**Extracted records:**

━━━━━━━━━━━━━━━━━━━━━━━━━━━━━━

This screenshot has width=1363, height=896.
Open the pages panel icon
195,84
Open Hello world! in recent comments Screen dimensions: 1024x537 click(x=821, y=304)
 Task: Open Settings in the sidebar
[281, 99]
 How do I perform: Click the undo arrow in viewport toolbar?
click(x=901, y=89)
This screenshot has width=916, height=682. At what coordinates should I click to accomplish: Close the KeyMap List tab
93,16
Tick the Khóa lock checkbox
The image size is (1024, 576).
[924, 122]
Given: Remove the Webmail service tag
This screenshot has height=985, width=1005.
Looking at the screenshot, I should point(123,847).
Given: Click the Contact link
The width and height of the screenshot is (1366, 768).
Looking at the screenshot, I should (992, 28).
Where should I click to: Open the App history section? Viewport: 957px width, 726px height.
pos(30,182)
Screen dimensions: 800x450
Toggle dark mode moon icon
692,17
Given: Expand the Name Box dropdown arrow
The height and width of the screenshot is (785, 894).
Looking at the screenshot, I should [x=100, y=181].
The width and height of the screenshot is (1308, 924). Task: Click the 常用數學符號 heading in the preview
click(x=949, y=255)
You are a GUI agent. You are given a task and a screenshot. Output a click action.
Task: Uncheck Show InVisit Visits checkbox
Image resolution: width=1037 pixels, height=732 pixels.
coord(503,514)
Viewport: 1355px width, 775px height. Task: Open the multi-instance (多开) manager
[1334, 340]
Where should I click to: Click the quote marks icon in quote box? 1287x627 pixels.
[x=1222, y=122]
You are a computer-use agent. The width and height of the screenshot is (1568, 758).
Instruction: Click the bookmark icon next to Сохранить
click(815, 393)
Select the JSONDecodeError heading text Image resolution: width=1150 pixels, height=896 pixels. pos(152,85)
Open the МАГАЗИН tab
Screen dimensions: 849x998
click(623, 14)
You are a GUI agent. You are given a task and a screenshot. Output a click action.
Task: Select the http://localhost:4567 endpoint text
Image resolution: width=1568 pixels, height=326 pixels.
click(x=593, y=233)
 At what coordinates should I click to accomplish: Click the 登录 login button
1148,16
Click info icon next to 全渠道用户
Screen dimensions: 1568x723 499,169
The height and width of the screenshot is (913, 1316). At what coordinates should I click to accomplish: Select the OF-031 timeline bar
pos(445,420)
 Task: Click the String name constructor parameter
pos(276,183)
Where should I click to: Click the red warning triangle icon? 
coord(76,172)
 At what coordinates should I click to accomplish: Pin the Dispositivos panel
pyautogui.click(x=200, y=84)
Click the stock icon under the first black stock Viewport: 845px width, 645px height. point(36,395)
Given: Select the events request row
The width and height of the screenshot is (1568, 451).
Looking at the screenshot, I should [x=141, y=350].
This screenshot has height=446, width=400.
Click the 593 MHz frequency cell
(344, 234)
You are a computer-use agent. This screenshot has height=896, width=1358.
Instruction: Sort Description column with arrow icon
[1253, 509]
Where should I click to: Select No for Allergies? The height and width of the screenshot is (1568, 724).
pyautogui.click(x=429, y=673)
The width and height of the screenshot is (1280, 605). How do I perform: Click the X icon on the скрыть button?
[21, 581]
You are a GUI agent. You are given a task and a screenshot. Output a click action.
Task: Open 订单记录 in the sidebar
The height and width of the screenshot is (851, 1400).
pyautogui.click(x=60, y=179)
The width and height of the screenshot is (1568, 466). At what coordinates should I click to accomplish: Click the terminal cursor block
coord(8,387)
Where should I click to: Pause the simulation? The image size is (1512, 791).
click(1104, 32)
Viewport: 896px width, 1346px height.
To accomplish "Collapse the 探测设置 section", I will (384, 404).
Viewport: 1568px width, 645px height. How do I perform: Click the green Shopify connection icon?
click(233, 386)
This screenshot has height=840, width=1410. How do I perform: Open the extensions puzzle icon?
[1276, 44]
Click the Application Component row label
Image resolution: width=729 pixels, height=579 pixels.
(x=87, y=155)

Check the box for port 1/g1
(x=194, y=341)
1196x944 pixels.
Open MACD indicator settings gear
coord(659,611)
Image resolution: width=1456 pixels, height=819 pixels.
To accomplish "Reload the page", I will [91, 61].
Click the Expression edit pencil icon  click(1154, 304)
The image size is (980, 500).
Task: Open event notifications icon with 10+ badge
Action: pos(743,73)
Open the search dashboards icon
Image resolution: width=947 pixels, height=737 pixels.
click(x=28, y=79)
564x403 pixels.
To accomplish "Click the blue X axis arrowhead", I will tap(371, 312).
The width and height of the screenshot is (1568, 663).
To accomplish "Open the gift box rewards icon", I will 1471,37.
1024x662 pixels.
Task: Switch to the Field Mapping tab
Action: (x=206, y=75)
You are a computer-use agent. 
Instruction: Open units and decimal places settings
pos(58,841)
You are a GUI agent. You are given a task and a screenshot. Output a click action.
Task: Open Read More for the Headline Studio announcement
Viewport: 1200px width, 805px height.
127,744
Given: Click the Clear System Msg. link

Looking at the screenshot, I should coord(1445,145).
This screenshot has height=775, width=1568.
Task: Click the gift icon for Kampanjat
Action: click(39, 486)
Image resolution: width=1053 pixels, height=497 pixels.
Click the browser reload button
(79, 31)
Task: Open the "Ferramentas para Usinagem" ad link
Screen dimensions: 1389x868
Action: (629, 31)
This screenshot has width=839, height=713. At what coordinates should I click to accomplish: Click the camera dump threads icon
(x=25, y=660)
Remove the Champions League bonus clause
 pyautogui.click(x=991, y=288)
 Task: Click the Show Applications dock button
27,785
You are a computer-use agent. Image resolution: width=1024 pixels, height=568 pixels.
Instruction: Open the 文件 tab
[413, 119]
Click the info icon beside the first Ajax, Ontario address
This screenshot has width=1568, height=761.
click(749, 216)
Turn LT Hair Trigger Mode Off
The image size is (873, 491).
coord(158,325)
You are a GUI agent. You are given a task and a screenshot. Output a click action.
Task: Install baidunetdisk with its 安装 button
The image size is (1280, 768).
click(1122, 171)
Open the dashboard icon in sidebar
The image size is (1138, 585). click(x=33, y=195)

━━━━━━━━━━━━━━━━━━━━━━━━━━━━━━

**Written exercise:**
Print the lines of the items exactly, starting at the line that contains "Given: Expand the Name Box dropdown arrow" and ending at the line that contains "click(x=949, y=255)", with both of those lines included.

**Problem solution:**
Given: Expand the Name Box dropdown arrow
The height and width of the screenshot is (785, 894).
Looking at the screenshot, I should [x=100, y=181].
The width and height of the screenshot is (1308, 924). Task: Click the 常用數學符號 heading in the preview
click(x=949, y=255)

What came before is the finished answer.